In this paper, a fully dilated convolutional neural network is proposed to enhance the performance of depth prediction. Our model is designed based on the framework in [18]. It contains two components: the global coarse-scale network, which estimates the coarse depth, and the local fine-scale network, which refines the coarse depth estimation combined with local information. In the coarsescale network, the convolutional layers are replaced with the dilated convolutional layers and the fully connected layers are replaced with the convolutional layers. We train and evaluate our network on NYU Depth V2 datasets and make comparison on the depth predicting performances between our model with traditional VGG-16 model. The experiment results demonstrate that our model reduces the computational and memory costs, and achieves state-of-the-art performance on benchmarks.

2. Related Work

2.1    Depth Estimation

Depth estimation refers to a set of techniques and algorithms aiming to obtain the spatial information from a scene, which has been an essential computer vision task with a long history. Normally a 2D image taking from the camera is not able to represent the local spatial relations of a 3D scene. Since only one point of each pixel is projected in the real scene, its depth information is mathematically eliminated when projected into plane in a image. Depth information is a key prerequisite to perform multiple computer vision tasks. With the depth information, we are able to back project images captured from multiple views and the 3D scenes can be perfectly restructured by matching all the points. In order to accurately move the actuators in robotics, the depth estimation is required to multiple tasks such as perception, navigation, and planning. In the single image dehazing task, scene depth is a key parameter that supports to remove the haze locally instead of globally.

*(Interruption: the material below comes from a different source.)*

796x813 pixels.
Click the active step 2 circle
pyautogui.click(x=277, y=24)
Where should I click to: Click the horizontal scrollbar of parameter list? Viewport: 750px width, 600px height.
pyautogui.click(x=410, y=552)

Depth estimation is an inherently ambiguous and complex task. Geometrically, infinite points in the scene are not projected, thus the depth information may be generated from considerable possible world scenes. For some specific computer vision tasks benefited from depth prediction, it will face more challenges. In the application of autonomous driving in particular, depth estimation will be degraded by occlusion, dynamic object in the scene and imperfect stereo correspondence. Despite the loss of depth information in the 3D dimension, depth map prediction has been investigated inspired by the analogy to how human eyes perceive depth information from depth cues.

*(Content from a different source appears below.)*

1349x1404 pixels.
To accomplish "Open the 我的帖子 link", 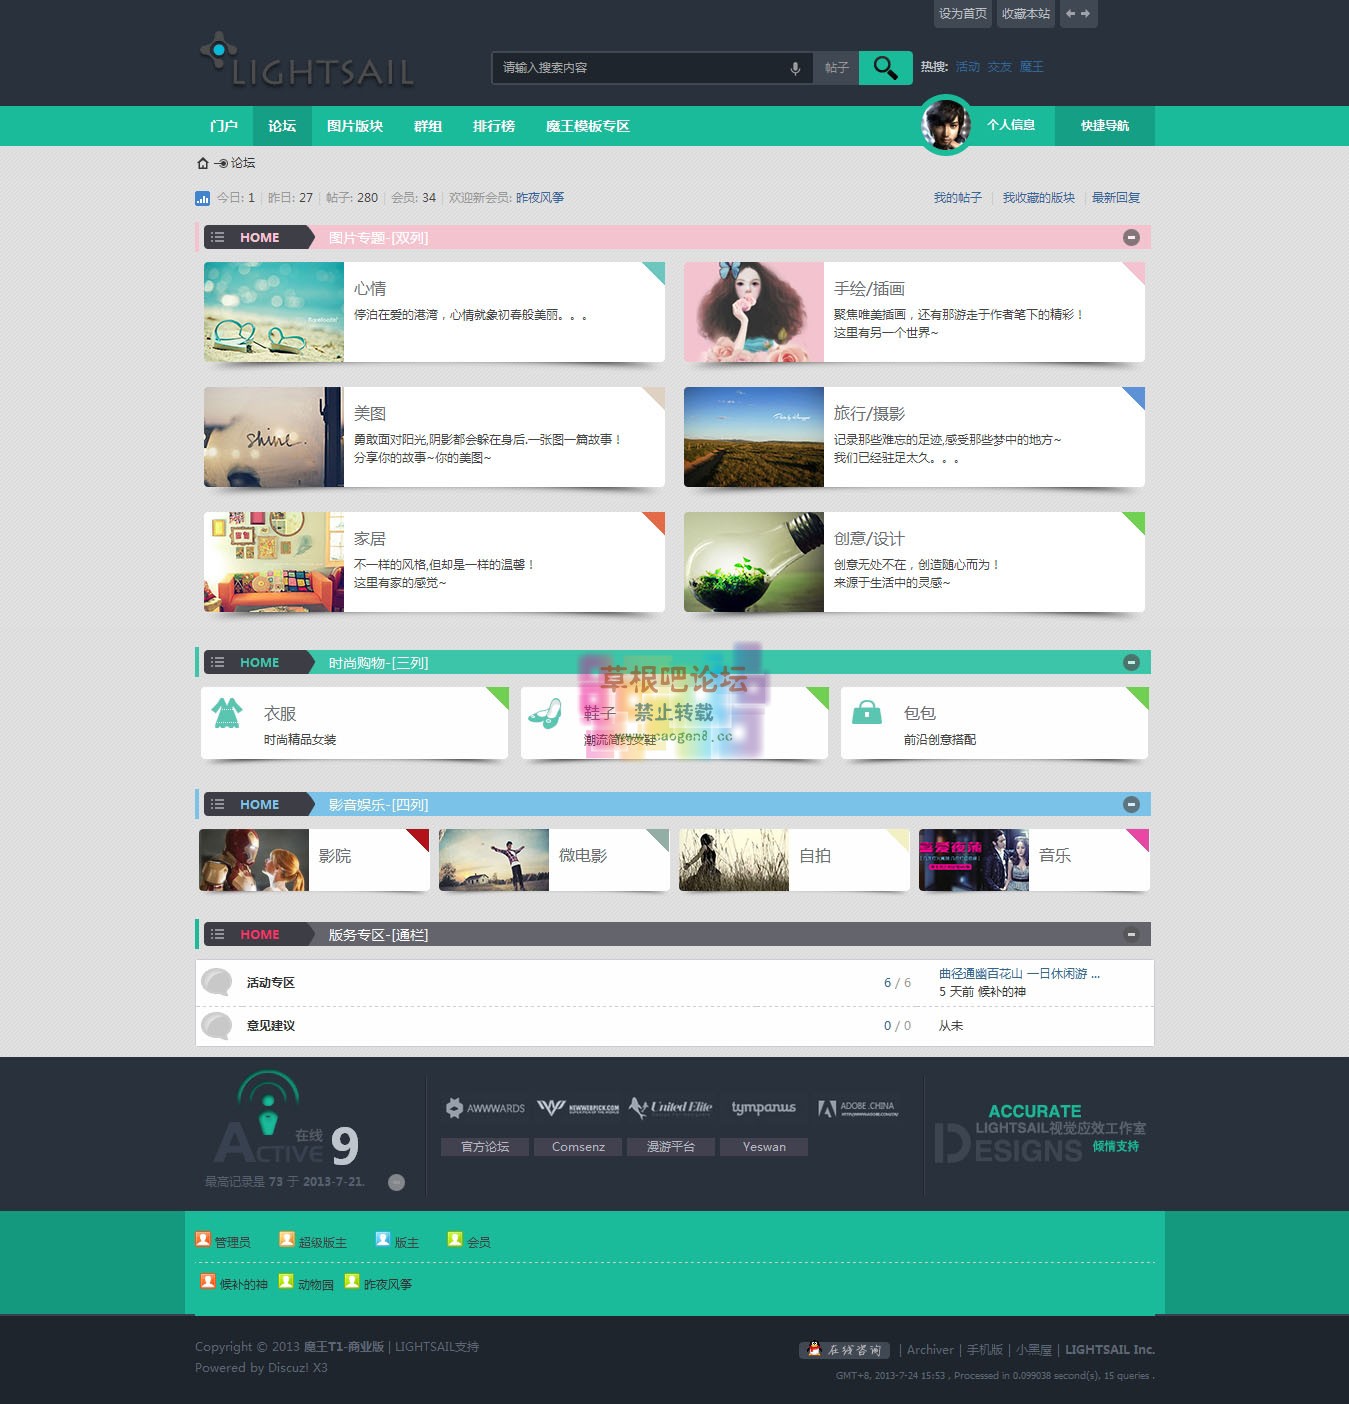I will 957,198.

2.2    State-of-the-art Algorithms

Humans estimate depth by comparing the images obtained from left and right eyes. Our eyes perceive and recognize the depth cues of the scene, then our brains will subconsciously analyze and recover the depth information easily. There are basically 4 categories of depth cues: Static monocular, depth from motion, binocular and physiological cues [22], making it possible to construct the spatial arrangement of objects in the scene. In computer vision, depth information is extracted mainly from monocular images and stereo images by exploiting epipolar geometry. And many efforts have been made to tackle the challenge of predicting depth from stereo vision depth estimation and monocular depth estimation.

Stereo vision is inspired by how human eyes calculate the approximate depth map from the minor difference between both viewpoints. It compares two differing views on a scene and predicts the relative depth information from the displacement in horizontal coordinates of corresponding image points. The local disparity can be obtained effortlessly using local appearance features. By contrast, estimating depth information from a single image requires a global view of the scene, which is one of the reasons why the monocular depth estimation has not been solved to the same degree as the stereo vision approach [18]. In [23], Scharstein summarizes a taxonomy and evaluation of existing dense two-frame stereo correspondence algorithms, including some earliest stereo vision based depth estimation algorithms [24], [25] with impressive performances. [26] proposes a probabilistic deep learning approach to model disparity and generate binocular training data to estimate model parameters, which outperforms state-of-the-art algorithms with fewer requirements for global detailed information of the scene.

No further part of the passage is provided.